MGUS usually is asymptomatic, but peripheral neuropathy can occur, and patients are at higher risk of enhanced bone loss and fractures. Although most cases are initially benign, up to 25% (1%/year) progress to myeloma or a related B-cell disorder, such as macroglobulinemia, amyloidosis or lymphoma.
Diagnosis of MGUS is usually suspected when M-protein is incidentally detected in blood or urine during a routine examination. On laboratory evaluation, M-protein is present in low levels in serum (< 3 g/dL) or urine (< 200 mg/24 hours). MGUS is differentiated from malignant plasma cell disorders because M-protein levels are lower and lytic bone lesions, anemia, and renal dysfunction are absent. Because of fracture risk, baseline evaluation with a skeletal survey (ie, plain x-rays of skull, long bones, spine, pelvis, and ribs) and bone densitometry should be done. Bone marrow shows only mild plasmacytosis (< 10% of nucleated cells).

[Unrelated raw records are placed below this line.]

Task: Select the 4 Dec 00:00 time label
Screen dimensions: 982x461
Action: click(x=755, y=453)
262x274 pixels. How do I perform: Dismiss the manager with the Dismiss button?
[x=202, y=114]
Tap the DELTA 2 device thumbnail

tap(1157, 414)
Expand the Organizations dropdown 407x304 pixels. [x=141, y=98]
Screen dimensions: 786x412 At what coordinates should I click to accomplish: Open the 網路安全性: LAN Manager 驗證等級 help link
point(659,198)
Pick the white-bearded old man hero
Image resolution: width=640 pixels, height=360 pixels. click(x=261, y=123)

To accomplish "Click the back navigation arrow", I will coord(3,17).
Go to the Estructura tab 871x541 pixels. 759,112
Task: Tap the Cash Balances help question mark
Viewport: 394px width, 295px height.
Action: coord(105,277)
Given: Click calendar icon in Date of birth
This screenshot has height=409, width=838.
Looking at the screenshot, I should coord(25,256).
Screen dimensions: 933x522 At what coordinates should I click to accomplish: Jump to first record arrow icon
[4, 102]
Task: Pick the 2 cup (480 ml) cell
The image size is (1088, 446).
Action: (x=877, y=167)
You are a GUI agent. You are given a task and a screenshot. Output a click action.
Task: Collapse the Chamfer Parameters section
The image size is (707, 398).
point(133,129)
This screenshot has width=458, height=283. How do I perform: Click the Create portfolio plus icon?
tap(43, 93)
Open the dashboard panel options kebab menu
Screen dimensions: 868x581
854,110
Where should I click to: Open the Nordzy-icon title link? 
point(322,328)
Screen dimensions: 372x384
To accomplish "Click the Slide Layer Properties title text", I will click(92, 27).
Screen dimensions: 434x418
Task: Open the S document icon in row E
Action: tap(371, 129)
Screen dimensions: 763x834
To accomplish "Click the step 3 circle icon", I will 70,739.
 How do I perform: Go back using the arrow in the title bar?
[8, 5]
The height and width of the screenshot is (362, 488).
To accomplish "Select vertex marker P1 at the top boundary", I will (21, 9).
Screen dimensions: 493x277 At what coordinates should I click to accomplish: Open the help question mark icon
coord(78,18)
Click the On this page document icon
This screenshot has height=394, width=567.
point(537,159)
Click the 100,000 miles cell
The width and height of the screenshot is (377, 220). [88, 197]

No antineoplastic treatment is recommended. However, recent studies suggest that MGUS patients with associated bone loss (osteopenia or osteoporosis) may benefit from treatment with intravenous bisphosphonates but less frequently than the monthly treatments usually required to treat patients with multiple myeloma. Every 6 to 12 months, patients should undergo clinical examination and serum and urine protein electrophoresis to evaluate for disease progression.